I was sitting in a Starbucks in Marlton, NJ. It was 2009 and I had just moved to New Jersey six months prior. It was my third move to a third state in three years. I and the seven other store managers in my district were kicking off a hiring fair: we were going to sit and interview potential employees for the remainder of the afternoon.

Right before we began, the manager of the store who was hosting the job fair recognized one of the customers in line at the cafe as her high school gym teacher. While I try not to make assumptions about age, based on prior amiable co-worker chit chat, I was guessing it had been at least a decade since this manager had graduated from high school. As she excused herself from the table, I marveled at the chances of running into someone so familiar. It made Marlton seem like a small town to me, even though as a bustling Philadelphia suburb on the New Jersey side of the Delaware River, I knew it was not small at all.

A few weeks later, I went to visit a friend of mine. He had moved a few times for his professional career. Something we talked about reminded me of the manager running into her high school gym teacher and I brought it up in conversation.

“Isn’t that weird? Running into one of your teachers from high school?
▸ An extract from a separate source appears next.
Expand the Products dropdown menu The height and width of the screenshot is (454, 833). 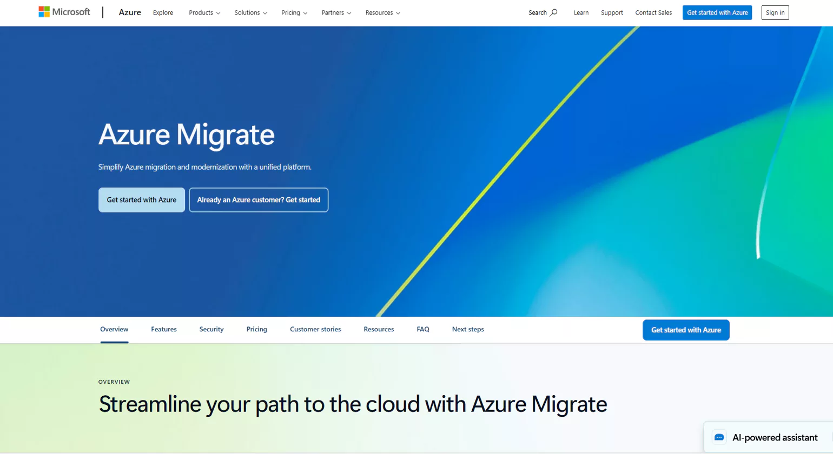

It’s not like Marlton is a one stoplight town in the middle of nowhere,” I mused.

“I hate to break this to you,” my friend said to me, “but we are the weird ones.”

I paused, surprised at the turn in our conversation. For a moment I had to cycle through all the “weird” things my friend might insinuate we have in common. I eventually realized what he meant: my friend was suggesting most people stay near the town they grew up in. He was saying it is normal to run into people you went to high school with in your adult life.

I started thinking about the other managers I worked with at Starbucks: most of them were from the immediate area. I thought about the managers at Starbucks I had been working with a few months prior in Tucson: most of them grew up in Tucson. I thought about my ten-year high school reunion, which had happened (that I did not attend but read about on social media) one year before my move to New Jersey: most of those people were still in the Phoenix area.

After a long pause I responded, “I guess maybe that is true.” Somehow, acknowledging this made me feel a bit more odd and a bit lonelier too. Even though knowing Bruce Springsteen was from New Jersey had always given me some solace during my time living in the Garden State.

The more I moved, the more people and things I lost, the more I fixated on what it must feel like to be “home”, to be from somewhere, to be so familiar with buildings and people, generations of families. Like piloting a plane or winning an Olympic medal, it was something I could not imagine feeling, I could not fathom experiencing. Except unlike piloting a plane or winning an Olympic medal, it was a pedestrian experience, effortlessly attained by many.

Five years and several moves later, I came to Columbus, Ohio. Aside from Texas, which I have only visited and have not lived in, Ohio has the most “home town” (home state?) pride of anywhere I have ever been. I have met people who have tattoos in the shape of the state. You can find tchotchkes of every kind in the shape of the Buckeye State for sale everywhere around Ohio, from Walmart to Whole Foods. People are proud of Ohio in a way I have never known anyone to be proud of Arizona. Or California. Or New Jersey. I was initially worried this Ohio pride would alienate me, make me feel like even more of an outsider than I usually do. But instead, it had the opposite effect: I found it endearing, heart-warming. I wanted to wrap it around me like a blanket.

When I was in college, I bought a bumper sticker that said, “If you lived in your heart, you’d be home by now.” (As an aside, this same bumper sticker now reminds me of an amazing Prince anecdote.) At the time I bought the bumper sticker, I had only lived one other place besides the house I grew up in: my college dorm. I was 18 years old, and like many 18 year olds, I thought buying this bumper sticker demonstrated wisdom beyond my years. When my dad bought me my first guitar a year later, I stuck it on my guitar case. Every time I moved after that, I moved the guitar. And every time I moved the guitar, I read that bumper sticker. Like the guitar, I began to carry around the idea of what home should be in my heart. I felt it rattle in my chest each time I moved again.

Now, for the first time since I left Mesa at 17, I have a truly permanent residence: I bought my first house last year. The house, combined with marrying Basil, has made me feel like my heart and my guitar and I all live in the same space for the first time. We have plans to reside here for a while. Although I likely won’t run into any former teachers of any type anywhere in Columbus, we are establishing other hallmarks of living somewhere permanent: some people recognize us at our favorite restaurants and coffee shops. Our local library clerks ask us about how our dogs are doing. We are establishing yearly traditions of hiking the same trails, visiting the same brewery for the release of its December beer. And it is starting to feel a lot like home.